Ms Mushiringi said when she was in Zimbabwe she was told she needed surgery to try and correct the injuries she had and although the hospital failed to conduct the operation due to a lack of resources, she was referred to a surgery that demanded more than $10 000.

She could not afford the procedure and decided to move to South Africa for assistance. However, doctors in South Africa initially said they could not perform an operation as it was too late.

“When I arrived they said I had stayed too long without being operated on and it was going to cause complications if they performed it. They said it was going to be very painful to operate at that stage so they opted for weights to try and correct the injury,” she said.

She said she was put on weights for two weeks as the legs were severely bent. After a slight improvement, doctors put both legs under plaster to ensure the fracture was corrected. Ms Mushiringi said she endured a torrid time with both legs cast in plaster.

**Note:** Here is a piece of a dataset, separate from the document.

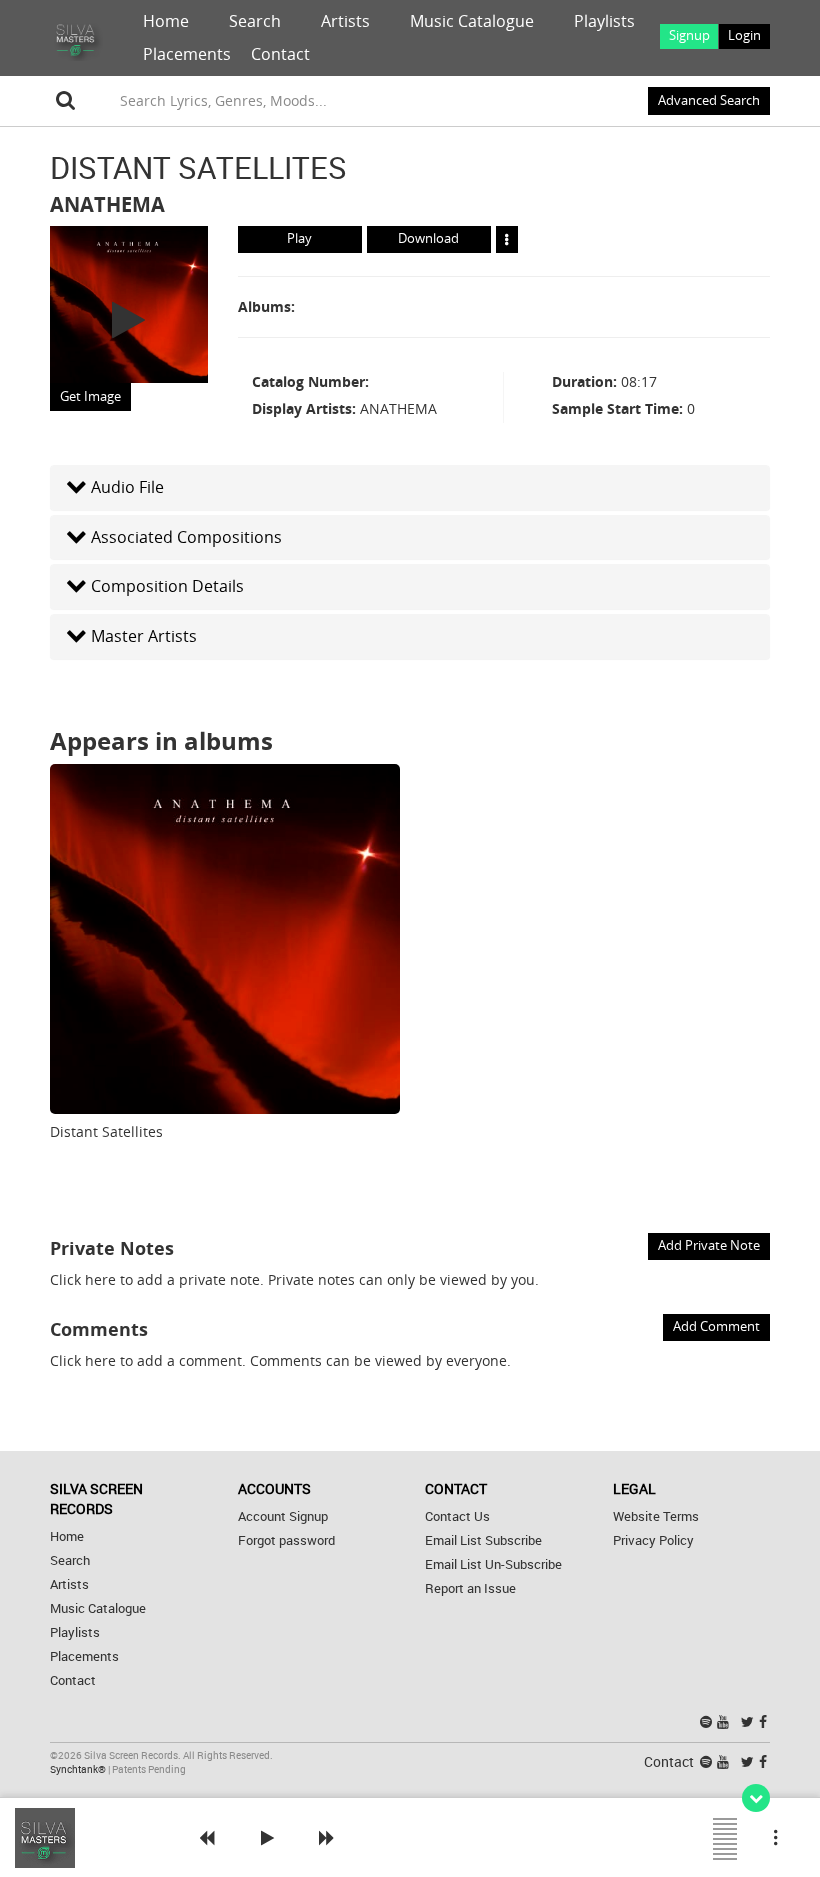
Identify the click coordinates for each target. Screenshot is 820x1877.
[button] (410, 487)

“I had a hard time. I could not move as the plasters where thigh high covering all my legs so I was just grounded and the plaster was very heavy,” she explained.

Ms Mushiringi spent the next four weeks in plasters which were removed in February this year and has been going for physiotherapy and she said she felt like a baby as she was learning to walk all over again.

She said her doctors in Pretoria were anticipating that in September she would have fully recovered from her injuries and be able to come back to Zimbabwe.

Ms Mushiringi made headlines in the Sunday News when she demanded to be discharged after spending four weeks at UBH without being operated on.

Initially, she received a clearance letter from the hospital on 12 December 2014, allowing her to travel on an Air Zimbabwe passenger flight to South Africa to seek treatment.

However, after having booked the flight, relatives of the woman were barred by hospital officials from collecting her and a letter disowning the woman’s initial clearance was sent to Air Zimbabwe which then cancelled her booking.

The hospital’s defence was that the authority had been wrongfully given by a junior doctor who had not consulted his superiors to discharge the patient.

The hospital said they recommended that the patient be transported via an air ambulance that was well equipped and manned or via a road ambulance, but the relatives decided otherwise as they could not afford the air ambulance.

A sister to Ms Mushiringi, Mrs Rebecca Dzvene, revealed that Mandaza Bus Company was mum on issues to do with compensation.

“Mandaza Bus Company has not given us any assistance so far. We have paid all hospital fees and they have not compensated us. We are just waiting to see if they will take any action,” she said.